I’ll start with a premium cocoa: Valrhona is a favorite, Ghiradelli but you can use the cocoa powder of your choice. The basic recipe for hot cocoa for one is from Epicurious. (On particularly miserable days, I recommend doubling the recipe even if it is just for one.)
Simple Hot Cocoa for One
- 2 tablespoons unsweetened cocoa powder
- 1 to 2 tablespoons sugar (depending on how sweet you like it
- Pinch of salt
- 1 cup milk or any combination of milk, half-and-half, or cream
- 1/4 teaspoon vanilla extract
- Whisk together the cocoa, sugar, salt, and about 2 tablespoons milk in a small saucepan over medium-low heat until cocoa and sugar are dissolved.
- Whisk in the rest of the milk and heat it over medium heat, whisking occasionally, until it is hot.
- Stir in the vanilla and serve.
- If you like it frothy, blend it in the blender
- This recipe multiplies easily. When you get up to a quart of milk, use 1/4 teaspoon salt
For a bit more oomph, you can use both chocolate and cocoa together–and if you don’t want to do more that heat milk to get you cocoa and chocolate fix, here is a recipe for The Best Hot Chocolate Mix from Cook’s Illustrated, November/December 2014, page 23 that makes enough mix for 12 one-cup servings. Frankly, I get less than 12 since I usually use a big mug.
The Best Hot Chocolate Mix
- 1 cup (7 ounces) sugar
- 6 ounces unsweetened chocolate, chopped fine
- 1 cup (3 ounces) unsweetened cocoa powder
- 1/2 cup (1-1/2 ounces) nonfat dry milk powder
- 5 teaspoons cornstarch
- 1 teaspoon vanilla extract
- 3/4 teaspoon kosher salt
- Process all the ingredients in food processor until ground to powder (30 to 60 seconds, or as needed)
- Store in airtight container at room temperature for up to 2 months.
Making hot chocolate
For 1 serving:
- Heat one cup milk (whole, 2%, or 1% low fat) over medium heat until steaming and bubbles appear around the edge of the pan.

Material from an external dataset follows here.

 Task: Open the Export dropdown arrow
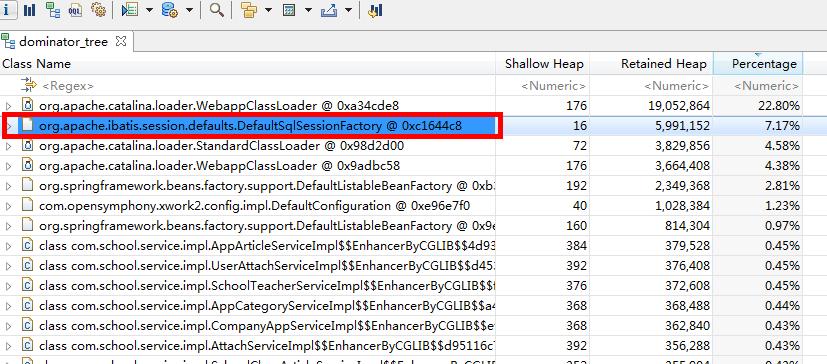(348, 10)
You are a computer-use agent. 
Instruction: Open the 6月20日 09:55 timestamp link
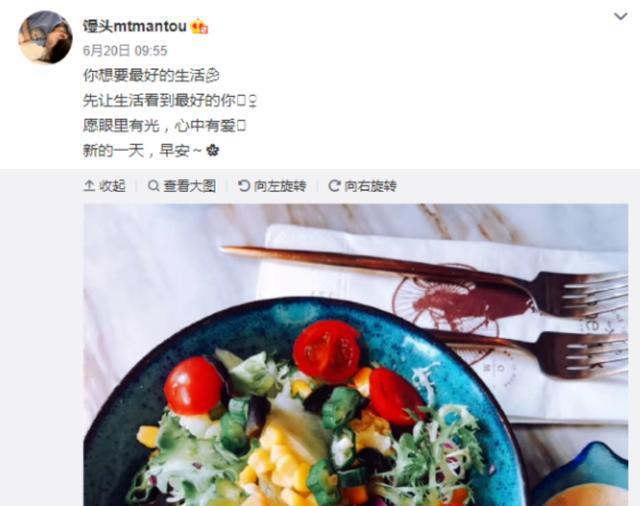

- Add 1/4 cup (4 tablespoons) hot chocolate mix
- Continue to heat, whisking constantly, until simmering (another 2-3 minutes)
- Pour into a heated mug and serve
Hot chocolate or hot coca sometimes begs to be dressed up with some additions like Krupnikas or perhaps Jabberwok. If you’re going to add a sweetened liquor like Krupnikas, you may not want to use a mix (as above) that contains sugar. You can only tell by tasting.
Other liqueurs that to dress up hot chocolate or cocoa beverages:
- An unusual addition to hot chocolate is green Chartreuse; it’s an excellent combination.
- If, in addition to green Chartreuse and Cherry Heering you have a Brigadier–definitely a warm-you-up beverage.
- A mix of green and yellow (2:1) Chartreuse–no name but a combination that I like.
- Coffee liqueurs, e.g. Sambuca, Kahlua, or Jabberwock which includes chicory and chili peppers.
- Raspberry (of course), Chambord (black raspberry), BOLS Raspberry (red)
- Orange, e.g. Curaço, Triple Sec, Grand Marnier, and Cointreau
- Pear BOLS Spiced Pear
It’s always fun to dress up your hot cocoa–but for me, forget the marshmallows (unless they are homemade), and the whipped cream (unnecessary when you use at least part half-and-half), but adding some spices or other flavors can be fun. Sometimes I make hot chocolate with favorite chocolate bars: Chuao Spicy Mayan bars, and I sometimes use that to make hot chocolate. My local Harris Teeter has a “house” dark chocolate with orange that makes a great cup of hot chocolate, and the pear and dark chocolate is a way to get a boost if your bar doesn’t include the liqueurs.